The purpose of these animations and learning questions was to allow the students to interact with the
textbook instead of just reading static text. The company that these professors founded, zyBooks was
purchased recently by Wiley, which made it possible to transform the existing print textbooks in the Wiley
library, beginning with mechanical engineering textbooks, into the interactive online format instead of
starting from scratch. For the first version of these new interactive textbooks (zyVersions), the text from
the original print book remains mostly unchanged but interactivity was added in the form of animations
and learning questions. The purpose of the animations was to clarify, add to, or replace the existing text,
figures, or examples from the print textbook. These animations include dynamic figures, images,
equations, and text instead of static visuals with which students cannot interact. The sets of learning
questions were added not as a summative assessment, but to promote student learning as a formative
assessment. Two of these zyVersions were adopted and used by approximately 1,200 students across 75
courses at over 50 different universities and colleges. Data was obtained on interactive participation
activities to understand student usage, student struggle, and student earnestness.

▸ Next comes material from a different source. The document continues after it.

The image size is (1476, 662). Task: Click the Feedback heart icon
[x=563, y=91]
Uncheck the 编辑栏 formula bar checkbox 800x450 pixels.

This data is in the form of
several metrics: the percentage of first time wrong, the number of tries until correct, the time spent, the
percentage of students that struggle, and the percentage of students that give up. Preliminary results show
that students are engaging with animations and learning questions in the current interactive online
engineering textbooks. Qualitative data was also obtained in the form of a student survey and feedback on
the effectiveness of the interactive elements from students and professors.